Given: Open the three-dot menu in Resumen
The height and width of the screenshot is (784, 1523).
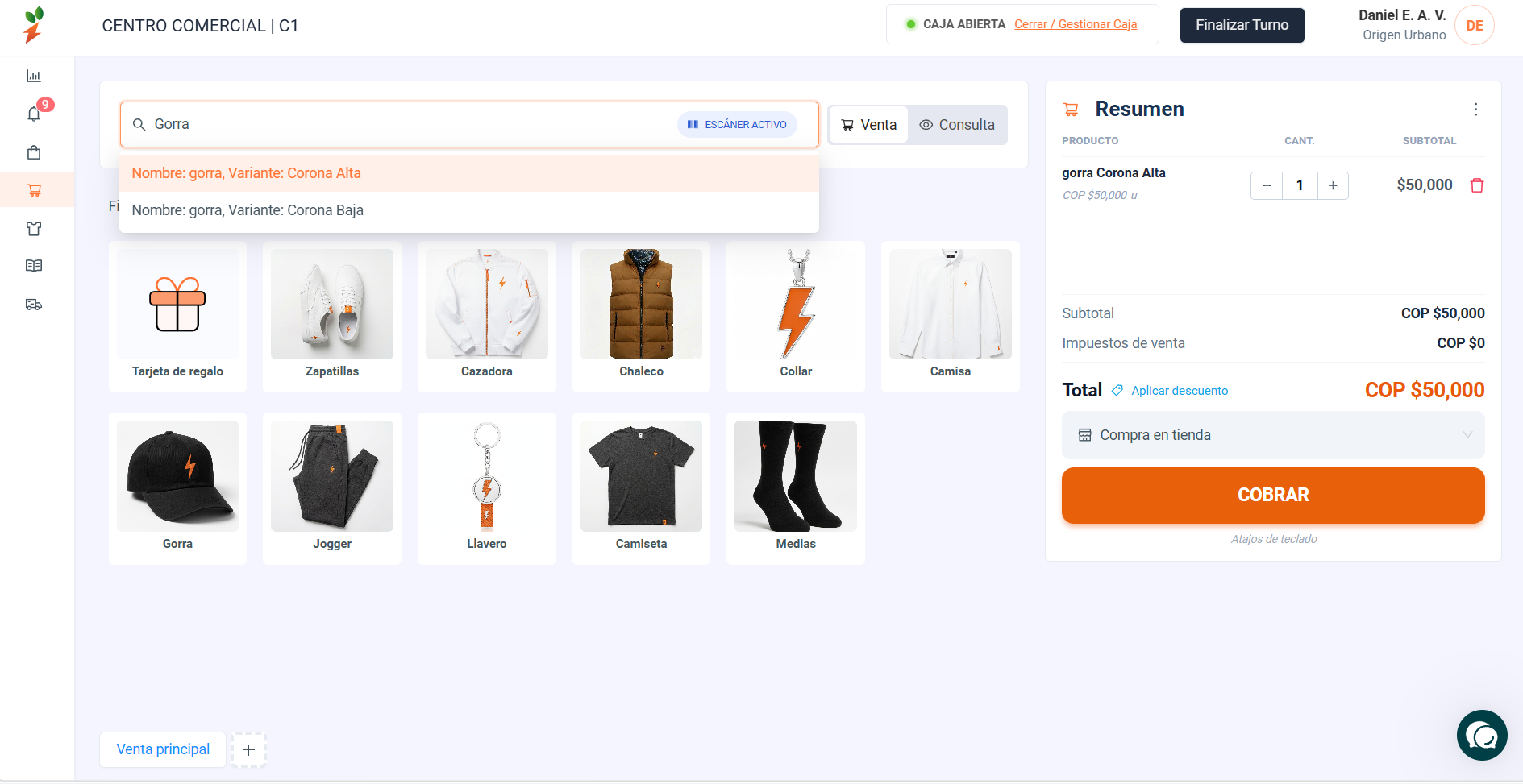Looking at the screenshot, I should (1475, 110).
...
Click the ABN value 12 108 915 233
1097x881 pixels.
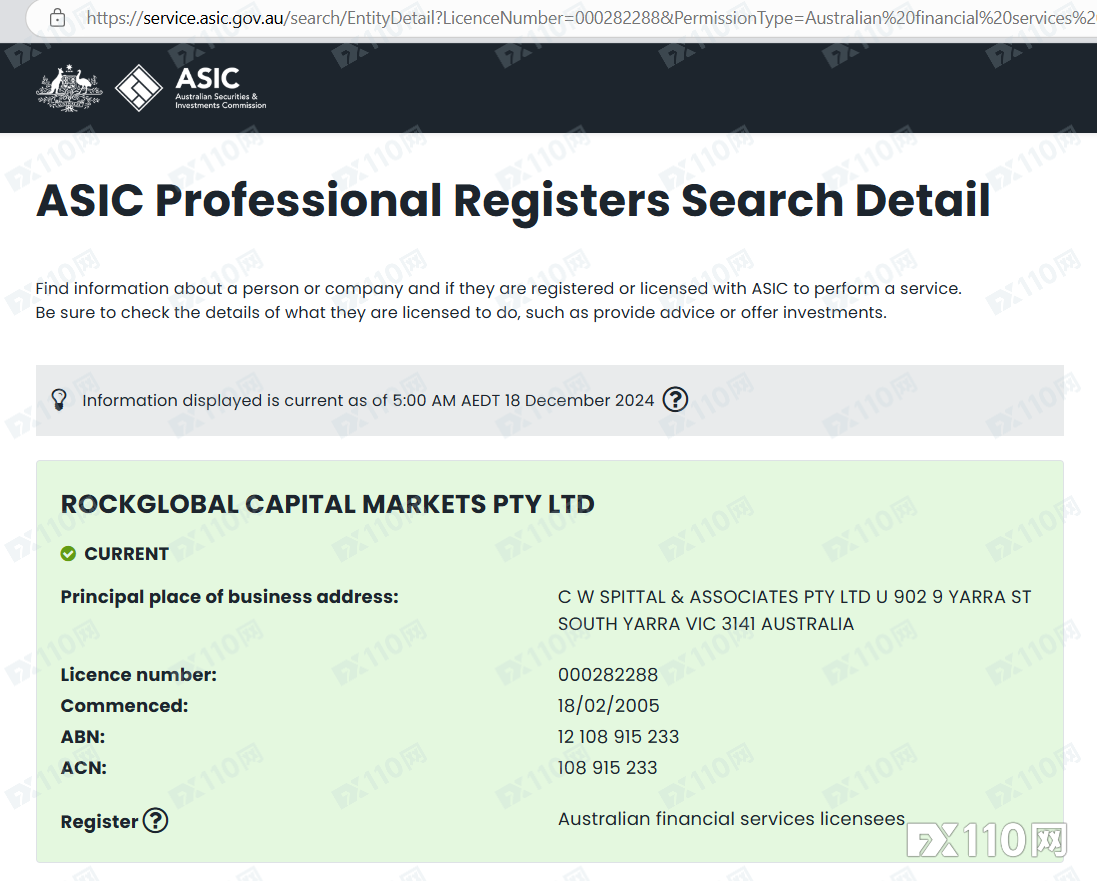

§ **Aim of the task**: Considering only the material above, set down every line from the one with "Click the ABN value 12 108 915 233" to the one with "1097x881 pixels.", inclusive, exactly as written.

§ **Output for this exercise**:
Click the ABN value 12 108 915 233
1097x881 pixels.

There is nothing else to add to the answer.